Dataset records
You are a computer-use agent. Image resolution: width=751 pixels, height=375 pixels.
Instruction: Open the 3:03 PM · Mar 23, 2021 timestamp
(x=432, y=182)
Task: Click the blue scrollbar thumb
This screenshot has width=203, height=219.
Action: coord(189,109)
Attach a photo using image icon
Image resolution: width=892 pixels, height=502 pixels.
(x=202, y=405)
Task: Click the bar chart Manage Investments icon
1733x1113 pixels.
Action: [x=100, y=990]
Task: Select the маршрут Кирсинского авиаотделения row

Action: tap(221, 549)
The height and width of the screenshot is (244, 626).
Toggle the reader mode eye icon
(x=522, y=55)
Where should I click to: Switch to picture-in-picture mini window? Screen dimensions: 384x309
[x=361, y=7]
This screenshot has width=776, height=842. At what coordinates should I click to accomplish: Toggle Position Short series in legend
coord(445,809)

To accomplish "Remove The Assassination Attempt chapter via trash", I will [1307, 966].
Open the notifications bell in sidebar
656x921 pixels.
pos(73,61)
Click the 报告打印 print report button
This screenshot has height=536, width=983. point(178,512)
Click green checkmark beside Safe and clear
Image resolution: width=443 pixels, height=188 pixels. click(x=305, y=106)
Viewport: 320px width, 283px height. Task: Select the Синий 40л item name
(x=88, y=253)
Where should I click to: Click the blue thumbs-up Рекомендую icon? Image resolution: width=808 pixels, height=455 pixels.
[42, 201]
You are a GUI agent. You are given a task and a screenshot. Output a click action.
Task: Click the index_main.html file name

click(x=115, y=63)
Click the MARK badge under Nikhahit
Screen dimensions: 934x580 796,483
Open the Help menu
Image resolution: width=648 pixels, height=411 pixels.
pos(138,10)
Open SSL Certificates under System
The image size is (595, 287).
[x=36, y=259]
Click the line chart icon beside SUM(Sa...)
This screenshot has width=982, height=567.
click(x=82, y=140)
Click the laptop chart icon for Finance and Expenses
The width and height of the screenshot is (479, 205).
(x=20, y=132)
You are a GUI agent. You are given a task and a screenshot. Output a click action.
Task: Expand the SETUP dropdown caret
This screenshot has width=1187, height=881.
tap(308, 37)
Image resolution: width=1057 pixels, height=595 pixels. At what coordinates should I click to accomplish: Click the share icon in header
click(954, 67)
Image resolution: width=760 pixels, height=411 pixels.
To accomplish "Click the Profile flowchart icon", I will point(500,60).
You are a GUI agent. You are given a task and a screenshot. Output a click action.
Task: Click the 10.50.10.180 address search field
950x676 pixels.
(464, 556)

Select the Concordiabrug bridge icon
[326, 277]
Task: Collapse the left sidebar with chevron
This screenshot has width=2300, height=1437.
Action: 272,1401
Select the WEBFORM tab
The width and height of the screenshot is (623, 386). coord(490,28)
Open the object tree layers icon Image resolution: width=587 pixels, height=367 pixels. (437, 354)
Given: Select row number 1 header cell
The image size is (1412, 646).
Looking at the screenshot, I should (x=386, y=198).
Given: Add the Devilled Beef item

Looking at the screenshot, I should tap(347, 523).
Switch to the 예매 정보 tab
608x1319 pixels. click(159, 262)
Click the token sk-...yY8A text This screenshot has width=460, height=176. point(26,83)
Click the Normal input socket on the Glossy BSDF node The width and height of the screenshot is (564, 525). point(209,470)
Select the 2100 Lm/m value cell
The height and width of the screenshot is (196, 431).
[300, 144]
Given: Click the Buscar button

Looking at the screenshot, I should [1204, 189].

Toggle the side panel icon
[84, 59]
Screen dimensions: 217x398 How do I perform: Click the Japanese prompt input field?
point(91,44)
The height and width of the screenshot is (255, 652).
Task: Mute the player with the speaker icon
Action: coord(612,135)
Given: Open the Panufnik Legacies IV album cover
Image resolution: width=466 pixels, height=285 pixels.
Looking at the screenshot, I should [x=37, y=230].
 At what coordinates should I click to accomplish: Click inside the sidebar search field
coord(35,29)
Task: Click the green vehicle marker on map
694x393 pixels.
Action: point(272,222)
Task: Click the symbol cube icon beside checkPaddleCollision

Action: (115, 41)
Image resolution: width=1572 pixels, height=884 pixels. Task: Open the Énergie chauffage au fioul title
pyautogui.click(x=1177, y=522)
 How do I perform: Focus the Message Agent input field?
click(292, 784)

Task
Copy out all of the lines above word for word.

Response to this task
You are a computer-use agent. Image resolution: width=751 pixels, height=375 pixels.
Instruction: Open the 3:03 PM · Mar 23, 2021 timestamp
(x=432, y=182)
Task: Click the blue scrollbar thumb
This screenshot has width=203, height=219.
Action: coord(189,109)
Attach a photo using image icon
Image resolution: width=892 pixels, height=502 pixels.
(x=202, y=405)
Task: Click the bar chart Manage Investments icon
1733x1113 pixels.
Action: [x=100, y=990]
Task: Select the маршрут Кирсинского авиаотделения row

Action: tap(221, 549)
The height and width of the screenshot is (244, 626).
Toggle the reader mode eye icon
(x=522, y=55)
Where should I click to: Switch to picture-in-picture mini window? Screen dimensions: 384x309
[x=361, y=7]
This screenshot has width=776, height=842. At what coordinates should I click to accomplish: Toggle Position Short series in legend
coord(445,809)

To accomplish "Remove The Assassination Attempt chapter via trash", I will [1307, 966].
Open the notifications bell in sidebar
656x921 pixels.
pos(73,61)
Click the 报告打印 print report button
This screenshot has height=536, width=983. point(178,512)
Click green checkmark beside Safe and clear
Image resolution: width=443 pixels, height=188 pixels. click(x=305, y=106)
Viewport: 320px width, 283px height. Task: Select the Синий 40л item name
(x=88, y=253)
Where should I click to: Click the blue thumbs-up Рекомендую icon? Image resolution: width=808 pixels, height=455 pixels.
[42, 201]
You are a GUI agent. You are given a task and a screenshot. Output a click action.
Task: Click the index_main.html file name

click(x=115, y=63)
Click the MARK badge under Nikhahit
Screen dimensions: 934x580 796,483
Open the Help menu
Image resolution: width=648 pixels, height=411 pixels.
pos(138,10)
Open SSL Certificates under System
The image size is (595, 287).
[x=36, y=259]
Click the line chart icon beside SUM(Sa...)
This screenshot has width=982, height=567.
click(x=82, y=140)
Click the laptop chart icon for Finance and Expenses
The width and height of the screenshot is (479, 205).
(x=20, y=132)
You are a GUI agent. You are given a task and a screenshot. Output a click action.
Task: Expand the SETUP dropdown caret
This screenshot has width=1187, height=881.
tap(308, 37)
Image resolution: width=1057 pixels, height=595 pixels. At what coordinates should I click to accomplish: Click the share icon in header
click(954, 67)
Image resolution: width=760 pixels, height=411 pixels.
To accomplish "Click the Profile flowchart icon", I will point(500,60).
You are a GUI agent. You are given a task and a screenshot. Output a click action.
Task: Click the 10.50.10.180 address search field
950x676 pixels.
(464, 556)

Select the Concordiabrug bridge icon
[326, 277]
Task: Collapse the left sidebar with chevron
This screenshot has width=2300, height=1437.
Action: 272,1401
Select the WEBFORM tab
The width and height of the screenshot is (623, 386). coord(490,28)
Open the object tree layers icon Image resolution: width=587 pixels, height=367 pixels. (437, 354)
Given: Select row number 1 header cell
The image size is (1412, 646).
Looking at the screenshot, I should (x=386, y=198).
Given: Add the Devilled Beef item

Looking at the screenshot, I should tap(347, 523).
Switch to the 예매 정보 tab
608x1319 pixels. click(159, 262)
Click the token sk-...yY8A text This screenshot has width=460, height=176. point(26,83)
Click the Normal input socket on the Glossy BSDF node The width and height of the screenshot is (564, 525). point(209,470)
Select the 2100 Lm/m value cell
The height and width of the screenshot is (196, 431).
[300, 144]
Given: Click the Buscar button

Looking at the screenshot, I should [1204, 189].

Toggle the side panel icon
[84, 59]
Screen dimensions: 217x398 How do I perform: Click the Japanese prompt input field?
point(91,44)
The height and width of the screenshot is (255, 652).
Task: Mute the player with the speaker icon
Action: coord(612,135)
Given: Open the Panufnik Legacies IV album cover
Image resolution: width=466 pixels, height=285 pixels.
Looking at the screenshot, I should [x=37, y=230].
 At what coordinates should I click to accomplish: Click inside the sidebar search field
coord(35,29)
Task: Click the green vehicle marker on map
694x393 pixels.
Action: point(272,222)
Task: Click the symbol cube icon beside checkPaddleCollision

Action: (115, 41)
Image resolution: width=1572 pixels, height=884 pixels. Task: Open the Énergie chauffage au fioul title
pyautogui.click(x=1177, y=522)
 How do I perform: Focus the Message Agent input field?
click(292, 784)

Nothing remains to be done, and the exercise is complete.